- Set problem 1: According to the piece on Shirley Jackson, in what year did The New Yorker first publish "The Lottery"?
- Set problem 2: Which lines of the listing contain the string "Open"? Collect every one of them.

- Extract:
___

Shirley Jackson (December 14, 1916 - August 8, 1965) American writer. BA, Syracuse University, 1940. "It was not my first published story, nor my last, but I have been assured over and over that if "The Lottery" had been the only story I ever wrote or published, there would be people who would not forget my name." (Jackson in her essay, "Biography of a Story") Jackson's short story "The Lottery" provoked public outrage when it was first published in The New Yorker in 1948. It is now considered a classic and commonly found in the curriculum of American schools. The ambiguity of the tale is part of its strength and Jackson herself wrote: "Explaining just what I had hoped the story to say is very difficult. I suppose, I hoped, by setting a particularly brutal ancient rite in the present and in my own village to chock the story's readers with a graphic dramatization of the pointless violence and general inhumanity in their own lives." (San Francisco Chronicle, July 22, 1948) ("The Lottery" was adapted for television by Ellen M. Violett and broadcast in the Cameo Theatre series in 1950.)

But Jackson's body of work -- which has had a profound influence on modern horror -- comprises much more than a single story. Beginning in the 1940s, Jackson wrote "literary" short stories for magazines like The New Yorker as well romantic and "domestic" shorts for well-paying magazines such as Ladies Home Journal, Good Housekeeping, Woman's Day and Mademoiselle. She often wrote humorous, somewhat fictionalized tales of her life as a wife and mother. Most of these were subsequently collected in Raising Demons (1953) and Life Among the Savages (1957). As dichotomous as these two literary veins may at first seem, closer consideration reveals that a "perversion of domestic felicity," as S. T. Joshi has put it, "by mental instability, psychological cruelty, and isolation" is a common thread.

Even more than her short fiction, two of Jackson's six novels firmly established her as a master of dark fiction. The Haunting Of Hill House (1959) is, unquestionably, one of the finest haunted house novels ever written. The story concerns several people brought together to investigate paranormal phenomena in a country house. The energies of the house focus on the odd, lonely Eleanor Vance. Jackson suggests rather than explains, implies rather than reveals -- frightening more by what she does not say rather than what she does and slowly reveals the quiet evil that pervades ordinary life. The publication and subsequent reception of The Haunting Of Hill House brought Jackson critical praise, popular success, sales, and a movie deal that eventually resulted in a film with which she was pleased. (Robert Wise's The Haunting, 1963, is itself a classic.) But the triumph of Hill House was followed by a descent into anxiety, depression, and a sense of persecution. Jackson wrote her next novel during a period of psychosis. The resulting We Have Always Lived In The Castle (1962) is a brilliant psychological study of two sisters ostracized by their community.

___

- Data shown:
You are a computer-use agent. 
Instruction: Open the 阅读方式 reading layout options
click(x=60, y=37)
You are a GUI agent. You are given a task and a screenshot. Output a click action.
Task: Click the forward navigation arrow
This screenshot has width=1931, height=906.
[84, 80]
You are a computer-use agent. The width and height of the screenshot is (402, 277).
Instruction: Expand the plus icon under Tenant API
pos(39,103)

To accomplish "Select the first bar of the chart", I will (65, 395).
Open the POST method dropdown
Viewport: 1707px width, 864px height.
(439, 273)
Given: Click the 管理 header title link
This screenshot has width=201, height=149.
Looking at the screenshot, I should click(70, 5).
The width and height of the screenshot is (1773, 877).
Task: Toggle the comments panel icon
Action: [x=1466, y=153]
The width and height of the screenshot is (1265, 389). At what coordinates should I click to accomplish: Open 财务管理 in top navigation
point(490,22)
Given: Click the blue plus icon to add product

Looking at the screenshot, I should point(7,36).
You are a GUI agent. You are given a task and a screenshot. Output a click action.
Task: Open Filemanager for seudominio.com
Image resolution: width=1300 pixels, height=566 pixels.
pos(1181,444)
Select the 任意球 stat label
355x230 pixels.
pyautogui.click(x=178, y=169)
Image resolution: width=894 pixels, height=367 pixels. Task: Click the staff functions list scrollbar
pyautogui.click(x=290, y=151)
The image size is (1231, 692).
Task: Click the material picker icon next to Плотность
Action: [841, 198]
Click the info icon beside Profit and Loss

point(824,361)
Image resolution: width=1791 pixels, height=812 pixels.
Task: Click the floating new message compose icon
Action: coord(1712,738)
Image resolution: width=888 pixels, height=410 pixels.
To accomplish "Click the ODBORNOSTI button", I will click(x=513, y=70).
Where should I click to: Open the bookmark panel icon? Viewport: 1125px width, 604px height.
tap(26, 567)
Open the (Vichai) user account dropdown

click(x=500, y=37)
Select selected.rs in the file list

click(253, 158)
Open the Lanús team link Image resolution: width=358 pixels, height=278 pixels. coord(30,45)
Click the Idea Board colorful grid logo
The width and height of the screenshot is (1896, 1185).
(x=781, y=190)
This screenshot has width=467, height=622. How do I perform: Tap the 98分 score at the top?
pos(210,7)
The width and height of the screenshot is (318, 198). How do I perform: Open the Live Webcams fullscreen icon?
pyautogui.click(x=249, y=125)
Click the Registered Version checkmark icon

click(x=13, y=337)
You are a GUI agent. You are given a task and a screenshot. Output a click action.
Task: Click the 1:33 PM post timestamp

___

- Result 1: 1948

- Result 2:
Instruction: Open the 阅读方式 reading layout options
Open the POST method dropdown
The width and height of the screenshot is (1265, 389). At what coordinates should I click to accomplish: Open 财务管理 in top navigation
Task: Open Filemanager for seudominio.com
Where should I click to: Open the bookmark panel icon? Viewport: 1125px width, 604px height.
Open the (Vichai) user account dropdown
Open the Lanús team link Image resolution: width=358 pixels, height=278 pixels. coord(30,45)
The width and height of the screenshot is (318, 198). How do I perform: Open the Live Webcams fullscreen icon?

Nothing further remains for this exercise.